There is a link within: Laugh Out Loud ~ Hurricane Season May Not Be Over Yet for Florida, (I’m not laughing because Scottie, Ron, and likely readers are in FL, but this is some info for preparation.) The linked page uses Accuweather, who I personally disdain because when they’re timely is when they borrow the info from the National Weather Service, in this case, here. This is no disparagement of Ten Bears, who gives superlative information, especially on the subject of climate, environment, and weather. Anyway, because it’s about FL, there are those links, and below is the blog entry, which is its usual excellence. Recall I mentioned a while back that many links are “Easter eggs”; there are some of those within.
On the plains and in the vales of Oklahoma, Grew a flower of the Tyrian hue, The color that is loved by the Redman, That tells him light and life, And love are true.
Long ago it flamed in beauty on the prairies, Lighting reaching vistas with its glow; Ere advent of the whiteman and his fences, Told the care-free, roving hunter He must go.
The throng, the herd, and greed have madly trampled Prairie, woodland, valley, and the height; Crushed the feath’ry flower and rudely blighted Its pride and life and beauty, And its light.

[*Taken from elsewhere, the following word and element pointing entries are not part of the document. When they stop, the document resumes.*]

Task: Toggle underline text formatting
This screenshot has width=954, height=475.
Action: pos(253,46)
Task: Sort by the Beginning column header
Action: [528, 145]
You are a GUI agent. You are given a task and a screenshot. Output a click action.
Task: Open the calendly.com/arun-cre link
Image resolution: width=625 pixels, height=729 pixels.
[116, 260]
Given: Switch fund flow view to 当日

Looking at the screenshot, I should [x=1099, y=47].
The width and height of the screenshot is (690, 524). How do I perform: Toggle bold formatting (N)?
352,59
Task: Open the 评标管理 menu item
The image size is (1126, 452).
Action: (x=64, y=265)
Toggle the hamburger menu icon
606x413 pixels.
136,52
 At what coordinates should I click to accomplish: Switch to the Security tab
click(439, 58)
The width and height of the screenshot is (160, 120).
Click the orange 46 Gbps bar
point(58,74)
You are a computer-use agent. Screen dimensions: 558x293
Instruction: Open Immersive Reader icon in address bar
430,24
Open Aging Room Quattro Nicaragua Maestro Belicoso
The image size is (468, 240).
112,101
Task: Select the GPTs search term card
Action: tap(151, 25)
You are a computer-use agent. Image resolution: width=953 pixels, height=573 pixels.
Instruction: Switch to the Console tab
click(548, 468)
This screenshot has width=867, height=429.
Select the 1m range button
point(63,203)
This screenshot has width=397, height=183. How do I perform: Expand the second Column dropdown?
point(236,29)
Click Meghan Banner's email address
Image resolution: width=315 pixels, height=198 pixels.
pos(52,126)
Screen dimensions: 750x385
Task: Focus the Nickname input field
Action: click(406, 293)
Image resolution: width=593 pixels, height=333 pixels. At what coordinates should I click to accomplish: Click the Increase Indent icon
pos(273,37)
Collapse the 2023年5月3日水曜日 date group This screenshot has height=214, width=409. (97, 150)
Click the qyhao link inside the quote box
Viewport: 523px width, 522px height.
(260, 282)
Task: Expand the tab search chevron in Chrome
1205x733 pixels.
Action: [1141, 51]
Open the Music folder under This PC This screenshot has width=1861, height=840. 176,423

Today ’tis found in silent glades and meadows Where by twos and threes it greets the May. Like the scattered braves who loved its color, It has passed, been trodden out Along the way.
As the oriflamme it flaunted through past ages Went to gladden the fairness of the earth; So the greatness of the Indian will linger In the land that loves them both And gave them birth.
This poem is in the public domain. Published in Poem-a-Day on November 10, 2024, by the Academy of American Poets.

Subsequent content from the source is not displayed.